In my ignorance of the subject, I am bound to say that it may be,
for anything I know, indeed I am ready to admit that it IS,
exceedingly important that a clay farm should go for a number of
years to waste; but I claim some knowledge as to the management of
a clay farmer, and I positively object to his ever lying fallow.
In the hope that this very rich and teeming individual may speedily
be ploughed up, and that, we shall gather into our barns and store-
houses the admirable crop of wisdom, which must spring up when ever
he is sown, I take leave to propose his health, begging to assure
him that the kind manner in which he offered to me your very
valuable present, I can never forget.
SPEECH: LONDON, MARCH 29, 1862.
[At a Dinner of the Artists' General Benevolent Institution, the
following Address was delivered by Mr.
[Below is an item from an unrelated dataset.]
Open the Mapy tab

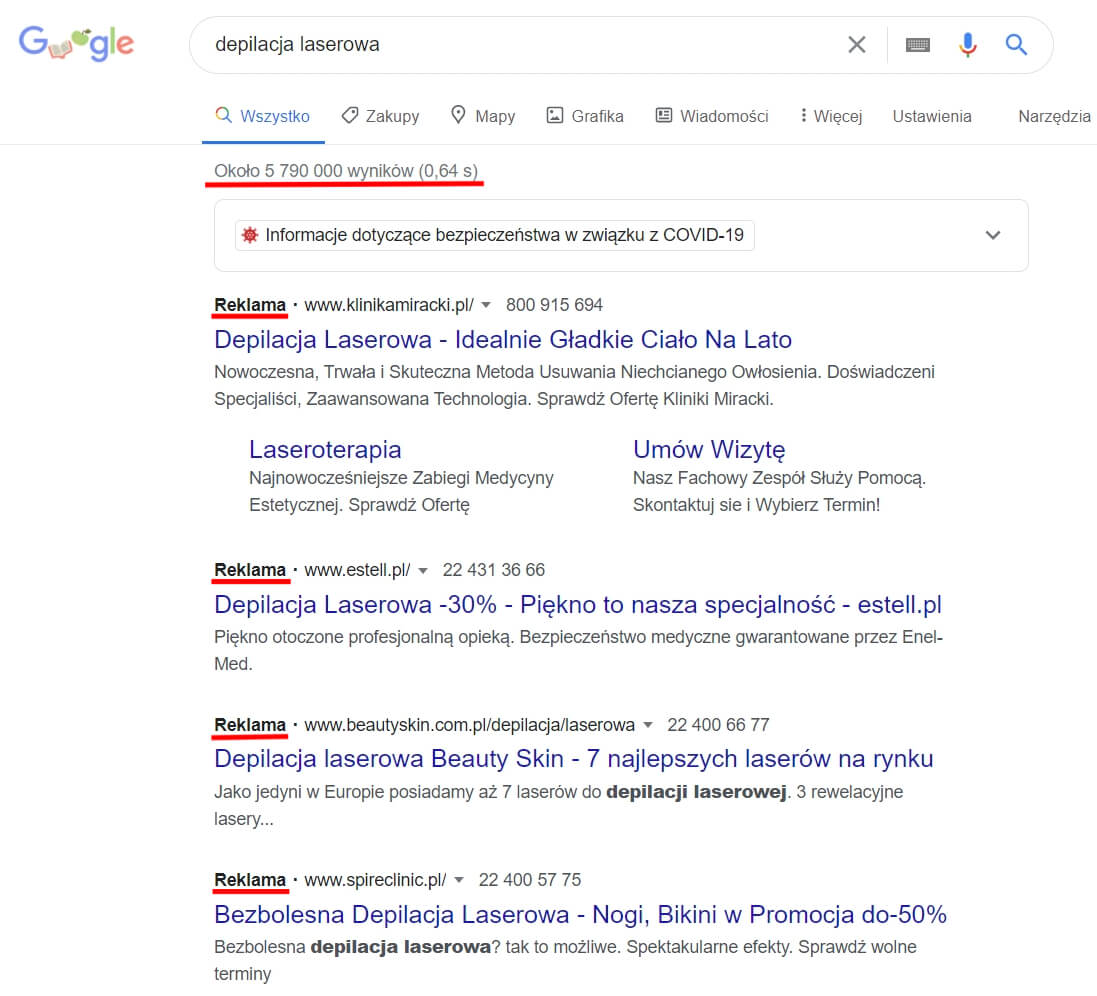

Charles Dickens from the
chair.-]
Seven or eight years ago, without the smallest expectation of ever
being called upon to fill the chair at an anniversary festival of
the Artists' General Benevolent Institution, and without the
remotest reference to such an occasion, I selected the
administration of that Charity as the model on which I desired that
another should be reformed, both as regarded the mode in which the
relief was afforded, and the singular economy with which its funds
were administered. As a proof of the latter quality during the
past year, the cost of distributing 1,126 pounds among the
recipients of the bounty of the Charity amounted to little more
than 100 pounds, inclusive of all office charges and expenses.